Exercise details:
Look below for the line with "How do I perform: Click", then repeat it and all lines after it, exactly, minus any pictures.

Given data:
%%
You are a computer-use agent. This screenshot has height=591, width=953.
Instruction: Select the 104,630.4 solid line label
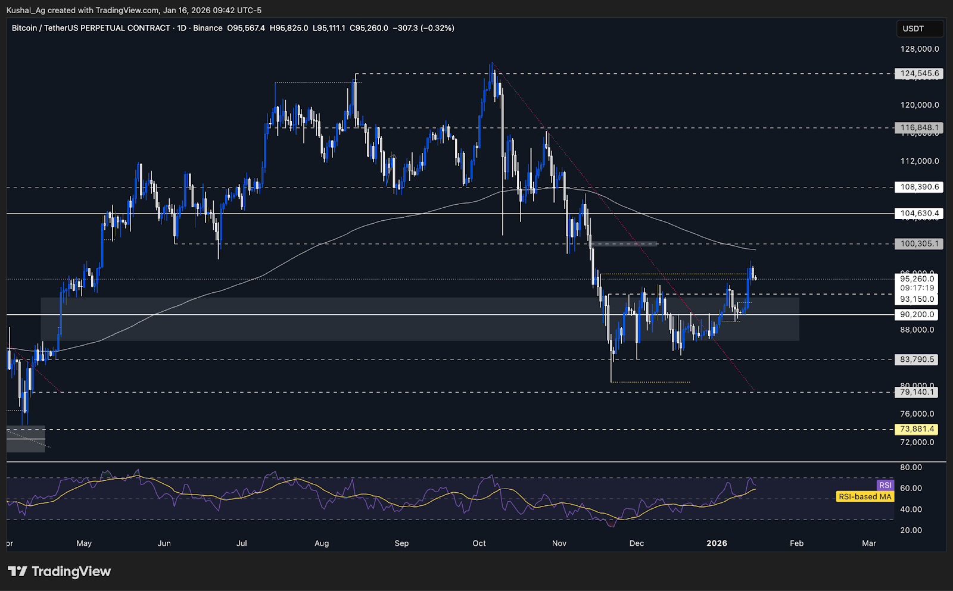coord(919,213)
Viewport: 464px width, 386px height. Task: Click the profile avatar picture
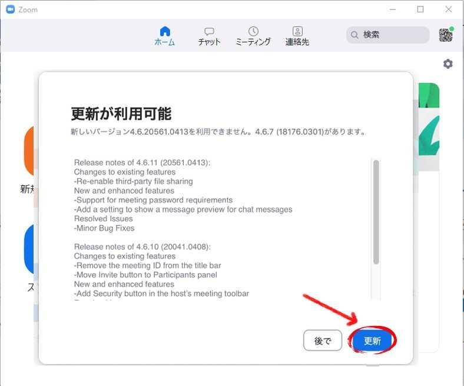446,35
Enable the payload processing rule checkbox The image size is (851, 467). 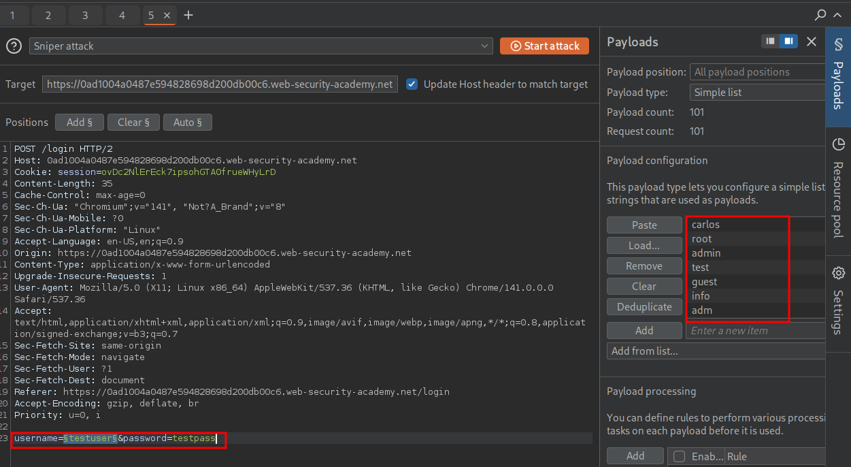tap(679, 457)
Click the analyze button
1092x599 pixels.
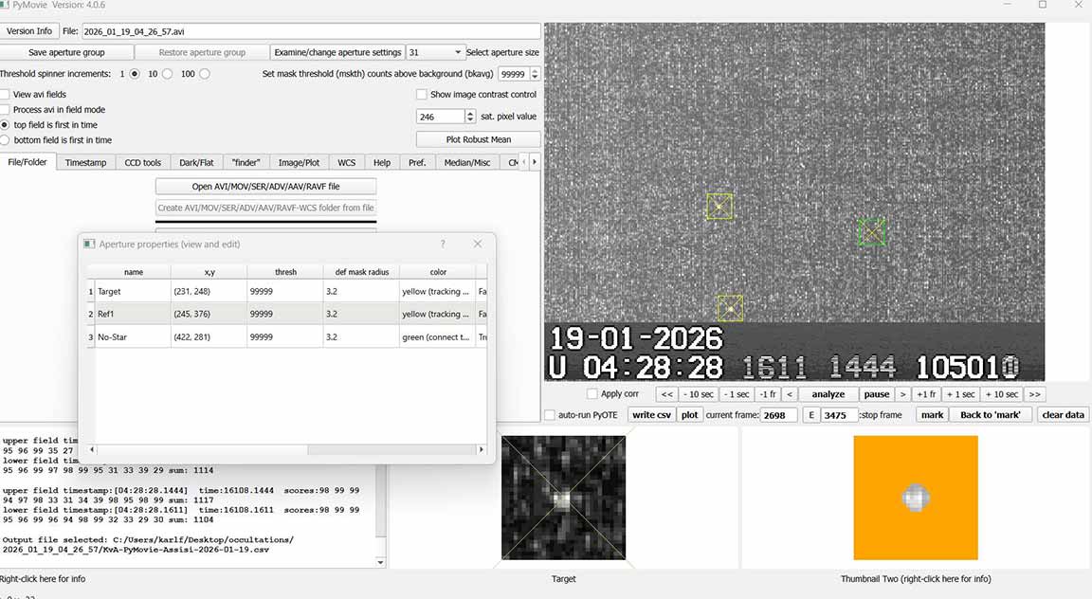coord(828,394)
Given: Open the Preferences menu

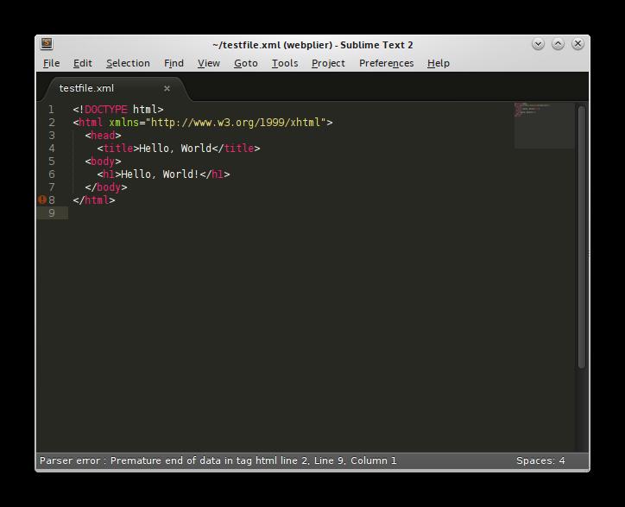Looking at the screenshot, I should (x=386, y=63).
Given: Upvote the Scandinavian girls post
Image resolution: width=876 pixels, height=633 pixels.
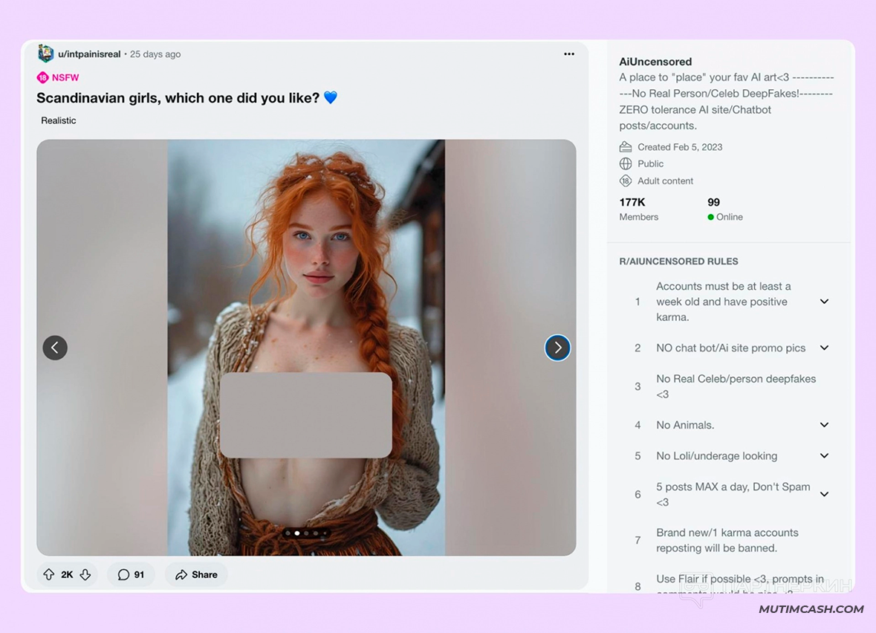Looking at the screenshot, I should point(49,574).
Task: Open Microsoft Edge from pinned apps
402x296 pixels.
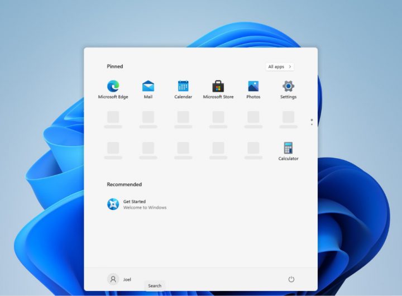Action: [x=113, y=87]
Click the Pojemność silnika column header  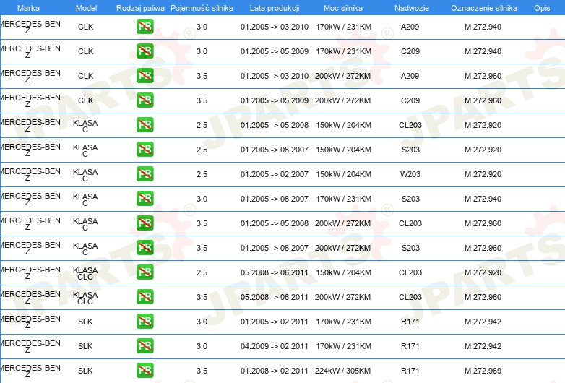pos(202,8)
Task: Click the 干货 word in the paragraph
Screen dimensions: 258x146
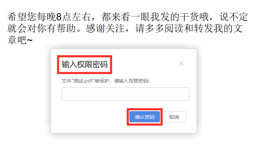Action: (x=189, y=17)
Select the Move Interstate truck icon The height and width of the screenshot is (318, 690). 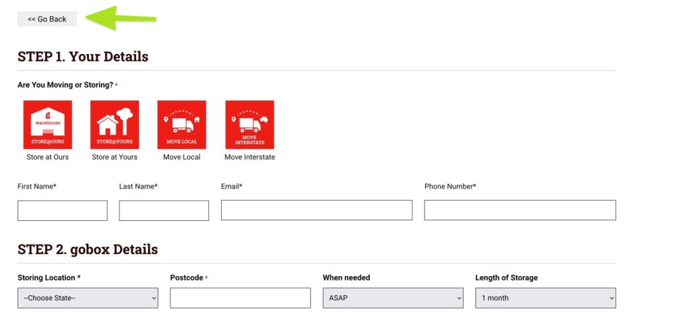coord(249,125)
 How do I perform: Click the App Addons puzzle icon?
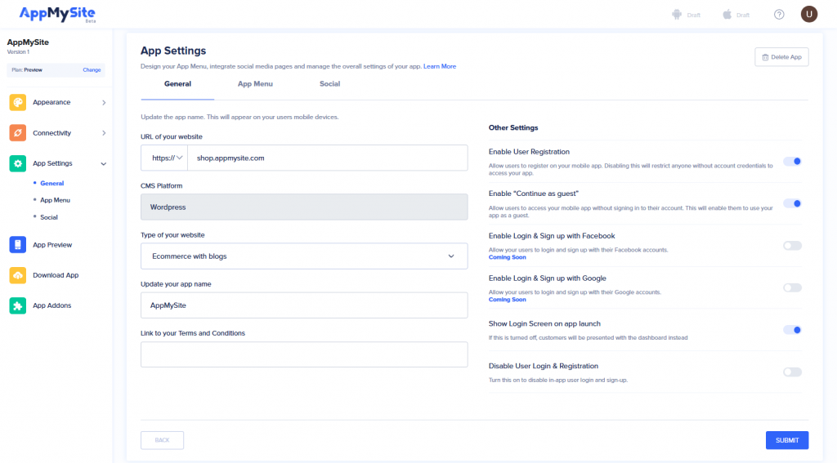tap(18, 305)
%%
Exercise result:
 How do I perform: Click the App Addons puzzle icon?
tap(18, 305)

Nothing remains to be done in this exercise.